破急風光帖

 

★  日日行行(198)

2018.11.28

* 羽田に向かう飛行機のうすぐらい機内で、その日の夕方、15区のガリマール書店で買った本の一冊、出たばかりのジャン=クロード・カリエールの『無の谷』を読んでました。そうしたら、これもシンクロニシティか、「夜の明るさ」についての記述が続きます。十字架の聖ヨハネからスーフィスムまで。わたしの雑誌『午前4時のブルー」』の次号の特集は「夜、その明るさ」ですから。なるほど、これは神秘主義の奥義でもあったのだ、となんとなく納得。

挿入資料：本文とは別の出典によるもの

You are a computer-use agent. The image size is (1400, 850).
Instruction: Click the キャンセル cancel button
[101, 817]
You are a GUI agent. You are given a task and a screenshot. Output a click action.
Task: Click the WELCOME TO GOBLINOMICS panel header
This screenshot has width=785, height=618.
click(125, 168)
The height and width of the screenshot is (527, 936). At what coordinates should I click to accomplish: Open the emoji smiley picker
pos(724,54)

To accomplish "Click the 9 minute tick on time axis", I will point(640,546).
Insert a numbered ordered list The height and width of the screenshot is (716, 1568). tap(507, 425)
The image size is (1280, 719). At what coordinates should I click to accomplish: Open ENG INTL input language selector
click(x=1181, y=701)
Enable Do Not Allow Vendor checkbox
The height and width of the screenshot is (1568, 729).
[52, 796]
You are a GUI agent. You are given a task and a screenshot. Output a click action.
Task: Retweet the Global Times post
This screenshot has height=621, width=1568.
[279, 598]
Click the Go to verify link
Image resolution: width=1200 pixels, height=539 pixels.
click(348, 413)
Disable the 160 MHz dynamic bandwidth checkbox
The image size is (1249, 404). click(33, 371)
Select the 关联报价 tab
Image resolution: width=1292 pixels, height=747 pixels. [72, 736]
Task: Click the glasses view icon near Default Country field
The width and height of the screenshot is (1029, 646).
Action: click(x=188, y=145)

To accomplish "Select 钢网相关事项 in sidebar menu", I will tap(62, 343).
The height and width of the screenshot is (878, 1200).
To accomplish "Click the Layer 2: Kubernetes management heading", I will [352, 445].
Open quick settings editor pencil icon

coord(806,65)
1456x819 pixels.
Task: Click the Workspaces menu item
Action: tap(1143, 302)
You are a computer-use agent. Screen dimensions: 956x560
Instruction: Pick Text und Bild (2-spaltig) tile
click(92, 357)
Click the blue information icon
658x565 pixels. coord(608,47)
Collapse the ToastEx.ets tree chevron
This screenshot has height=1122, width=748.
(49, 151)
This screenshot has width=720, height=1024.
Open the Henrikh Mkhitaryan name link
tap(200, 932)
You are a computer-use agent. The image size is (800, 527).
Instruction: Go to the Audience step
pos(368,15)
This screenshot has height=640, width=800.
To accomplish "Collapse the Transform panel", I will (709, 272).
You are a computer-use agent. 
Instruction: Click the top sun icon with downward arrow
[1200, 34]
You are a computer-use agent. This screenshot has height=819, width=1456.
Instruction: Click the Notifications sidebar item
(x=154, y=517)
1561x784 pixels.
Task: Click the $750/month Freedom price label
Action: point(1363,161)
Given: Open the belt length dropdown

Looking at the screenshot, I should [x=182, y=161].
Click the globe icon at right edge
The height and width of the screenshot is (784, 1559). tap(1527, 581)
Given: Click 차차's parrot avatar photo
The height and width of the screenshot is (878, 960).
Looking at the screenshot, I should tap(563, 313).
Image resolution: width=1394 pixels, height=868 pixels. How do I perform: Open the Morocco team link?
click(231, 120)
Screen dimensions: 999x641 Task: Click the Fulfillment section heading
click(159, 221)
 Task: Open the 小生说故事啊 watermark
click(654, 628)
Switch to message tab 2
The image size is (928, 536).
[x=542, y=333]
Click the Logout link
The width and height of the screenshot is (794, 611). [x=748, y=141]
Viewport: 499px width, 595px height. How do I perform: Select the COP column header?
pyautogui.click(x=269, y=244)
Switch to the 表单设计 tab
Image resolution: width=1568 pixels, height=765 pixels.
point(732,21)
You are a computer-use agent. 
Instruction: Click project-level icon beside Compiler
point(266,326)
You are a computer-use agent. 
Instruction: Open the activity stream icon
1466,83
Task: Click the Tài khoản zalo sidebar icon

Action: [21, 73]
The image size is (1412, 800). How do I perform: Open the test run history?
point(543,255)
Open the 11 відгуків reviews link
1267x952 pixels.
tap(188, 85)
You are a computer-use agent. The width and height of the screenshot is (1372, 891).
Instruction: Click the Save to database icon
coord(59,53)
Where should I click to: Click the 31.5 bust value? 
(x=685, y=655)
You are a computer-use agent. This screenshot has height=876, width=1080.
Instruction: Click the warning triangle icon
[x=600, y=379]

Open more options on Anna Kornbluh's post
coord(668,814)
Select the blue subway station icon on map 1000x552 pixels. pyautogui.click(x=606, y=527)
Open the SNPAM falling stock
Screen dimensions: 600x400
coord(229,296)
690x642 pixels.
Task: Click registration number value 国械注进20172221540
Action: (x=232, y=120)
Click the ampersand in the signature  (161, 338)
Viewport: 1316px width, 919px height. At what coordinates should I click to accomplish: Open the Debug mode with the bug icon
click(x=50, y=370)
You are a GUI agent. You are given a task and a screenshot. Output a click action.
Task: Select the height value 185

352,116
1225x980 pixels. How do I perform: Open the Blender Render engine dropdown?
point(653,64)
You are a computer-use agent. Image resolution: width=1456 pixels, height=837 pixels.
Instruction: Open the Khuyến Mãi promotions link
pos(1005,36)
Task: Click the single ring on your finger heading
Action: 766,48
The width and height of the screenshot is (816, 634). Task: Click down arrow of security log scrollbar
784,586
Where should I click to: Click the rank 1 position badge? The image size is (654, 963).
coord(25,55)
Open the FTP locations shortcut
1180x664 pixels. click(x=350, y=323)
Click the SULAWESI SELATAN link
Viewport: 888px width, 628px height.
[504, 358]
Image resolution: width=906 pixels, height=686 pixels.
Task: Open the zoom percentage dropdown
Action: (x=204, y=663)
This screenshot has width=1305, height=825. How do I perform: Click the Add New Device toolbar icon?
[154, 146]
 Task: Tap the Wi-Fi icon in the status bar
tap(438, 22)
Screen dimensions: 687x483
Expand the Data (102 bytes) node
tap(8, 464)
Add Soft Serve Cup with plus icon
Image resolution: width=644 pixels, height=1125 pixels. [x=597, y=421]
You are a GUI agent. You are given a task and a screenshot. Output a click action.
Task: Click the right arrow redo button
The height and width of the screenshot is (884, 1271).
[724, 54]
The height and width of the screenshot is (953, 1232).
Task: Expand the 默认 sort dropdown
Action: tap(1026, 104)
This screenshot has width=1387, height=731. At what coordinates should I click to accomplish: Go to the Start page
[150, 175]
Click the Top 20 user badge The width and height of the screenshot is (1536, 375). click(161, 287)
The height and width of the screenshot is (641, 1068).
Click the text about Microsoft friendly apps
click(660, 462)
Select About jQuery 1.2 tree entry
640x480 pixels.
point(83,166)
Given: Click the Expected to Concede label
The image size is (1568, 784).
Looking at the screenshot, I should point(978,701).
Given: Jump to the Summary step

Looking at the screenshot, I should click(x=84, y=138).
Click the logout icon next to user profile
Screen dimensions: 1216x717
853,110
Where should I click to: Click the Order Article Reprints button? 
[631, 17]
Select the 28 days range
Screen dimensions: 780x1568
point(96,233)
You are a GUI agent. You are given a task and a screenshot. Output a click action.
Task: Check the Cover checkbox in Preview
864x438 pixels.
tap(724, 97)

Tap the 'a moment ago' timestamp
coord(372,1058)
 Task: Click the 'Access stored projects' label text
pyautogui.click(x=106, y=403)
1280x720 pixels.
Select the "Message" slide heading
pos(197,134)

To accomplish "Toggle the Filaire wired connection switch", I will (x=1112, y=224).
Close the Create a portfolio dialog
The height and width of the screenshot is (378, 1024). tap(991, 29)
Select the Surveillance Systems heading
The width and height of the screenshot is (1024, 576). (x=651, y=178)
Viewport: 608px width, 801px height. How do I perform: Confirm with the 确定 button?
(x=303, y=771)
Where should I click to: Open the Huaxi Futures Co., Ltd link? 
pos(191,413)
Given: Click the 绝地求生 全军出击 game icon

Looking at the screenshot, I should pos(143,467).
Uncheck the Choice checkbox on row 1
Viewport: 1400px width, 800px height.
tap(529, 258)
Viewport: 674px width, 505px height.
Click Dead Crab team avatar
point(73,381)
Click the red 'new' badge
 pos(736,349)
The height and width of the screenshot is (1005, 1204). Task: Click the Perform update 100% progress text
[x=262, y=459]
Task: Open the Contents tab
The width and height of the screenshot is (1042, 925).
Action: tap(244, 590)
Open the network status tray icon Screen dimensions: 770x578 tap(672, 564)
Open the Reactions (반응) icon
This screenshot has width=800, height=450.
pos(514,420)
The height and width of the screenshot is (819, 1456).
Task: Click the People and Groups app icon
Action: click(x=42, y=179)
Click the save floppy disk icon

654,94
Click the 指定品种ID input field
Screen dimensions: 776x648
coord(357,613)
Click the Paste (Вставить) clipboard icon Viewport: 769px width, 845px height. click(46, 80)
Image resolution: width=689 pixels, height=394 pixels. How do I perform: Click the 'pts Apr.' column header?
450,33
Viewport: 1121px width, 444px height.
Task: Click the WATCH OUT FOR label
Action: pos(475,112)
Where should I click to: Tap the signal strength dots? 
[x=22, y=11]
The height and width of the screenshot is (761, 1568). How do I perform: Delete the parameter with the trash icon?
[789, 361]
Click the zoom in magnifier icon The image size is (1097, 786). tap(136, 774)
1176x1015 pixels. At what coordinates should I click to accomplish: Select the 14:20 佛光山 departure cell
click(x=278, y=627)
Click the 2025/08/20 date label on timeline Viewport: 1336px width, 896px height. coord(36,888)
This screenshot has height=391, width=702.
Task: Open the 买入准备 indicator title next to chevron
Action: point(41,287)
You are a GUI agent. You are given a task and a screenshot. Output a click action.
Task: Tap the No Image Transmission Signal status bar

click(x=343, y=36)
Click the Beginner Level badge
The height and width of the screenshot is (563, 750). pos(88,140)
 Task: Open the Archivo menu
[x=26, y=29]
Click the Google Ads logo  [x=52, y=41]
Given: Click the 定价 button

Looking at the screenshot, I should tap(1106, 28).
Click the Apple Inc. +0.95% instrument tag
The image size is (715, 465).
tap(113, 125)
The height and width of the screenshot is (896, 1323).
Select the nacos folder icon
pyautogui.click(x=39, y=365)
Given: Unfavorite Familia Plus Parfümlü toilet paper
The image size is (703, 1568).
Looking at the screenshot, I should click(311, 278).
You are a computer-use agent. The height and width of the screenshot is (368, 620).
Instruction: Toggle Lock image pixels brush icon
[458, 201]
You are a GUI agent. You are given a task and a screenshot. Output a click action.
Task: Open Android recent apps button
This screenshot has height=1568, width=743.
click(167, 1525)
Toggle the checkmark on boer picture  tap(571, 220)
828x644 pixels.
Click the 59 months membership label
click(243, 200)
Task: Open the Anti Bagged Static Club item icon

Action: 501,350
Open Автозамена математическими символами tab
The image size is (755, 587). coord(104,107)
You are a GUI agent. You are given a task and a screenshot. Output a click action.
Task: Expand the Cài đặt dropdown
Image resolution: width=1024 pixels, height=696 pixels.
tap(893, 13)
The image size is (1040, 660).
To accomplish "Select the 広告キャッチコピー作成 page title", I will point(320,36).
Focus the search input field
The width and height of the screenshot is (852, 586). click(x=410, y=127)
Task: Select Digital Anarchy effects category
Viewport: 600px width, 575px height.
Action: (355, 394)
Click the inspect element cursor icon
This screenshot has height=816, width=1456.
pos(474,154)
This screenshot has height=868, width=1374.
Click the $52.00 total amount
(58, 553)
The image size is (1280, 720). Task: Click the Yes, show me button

 パリに行くたびに、書店でそのときの直観で何冊か本を買い込みます。研究のための書籍ではなく、自分の人生を照らし出す「燈台」をもとめて。それが、外国語を学んだ人間のひとつの義務ですから。そうすることで、わたしは日本ではまったく知られていない人をたくさん知りましたね。今回は、Jean d'Ormessonの最後の本『Un hosanna sans fin』もケイコさんからいただいて機内で読んでましたけど、この作家もフランスでは有名なのに、わが国ではほとんど知られていないのではないかなあ。そういうこともあって、わが雑誌の第3号には、ブランショの「弟子」と言ってもいい、しかもラビでもあるOuakninを紹介しようと考えて、すでにVincent を通じてコンタクトをとりました。来年2月に渡仏したときに、インタビューをしようかな、と考えています。

 カリエールの本のなかには、もうひとつシンクロニシティが隠されていて、それはルイス・ブニュエル。今回パリで会った人から、わたしが77年に最初に渡仏したときにエキストラとして出演したかれの最後の映画「欲望のあいまいな対象』のDVDをいただいたのですが、『無の谷』のなかに、ブニュエルの最期のシーンが書かれていて、ちょっと感動しました。1985年にかれが病院で息を引き取るとき、奥さんのジャンヌの手をとって、長い息を吐き、「Ya ma muero」(いま、ぼくは死ぬ)と言ってそのまま死んだというもの。パリ郊外の撮影スタジオでわたしが見た姿の8年後だったのか、となんだかこれも映画を見ているような気がしました。わたしは飛行機のなかでは、映画は見ません。せいぜい音楽を聴きながら、本を読んだり、ぼんやりしているだけ。でも、カリエールの本がわたしにとって「映画」を起動させるきっかけになる。そのときは、ポリーニが弾くドビュッシーが流れていましたね。

 そして日本の冬の朝。明るい光に満ちています。「重さ」が違う。パリの空間のあの「重さ」が消えて、からーん、とあけてます。
 さあ、旅は終った、授業に行かなければ。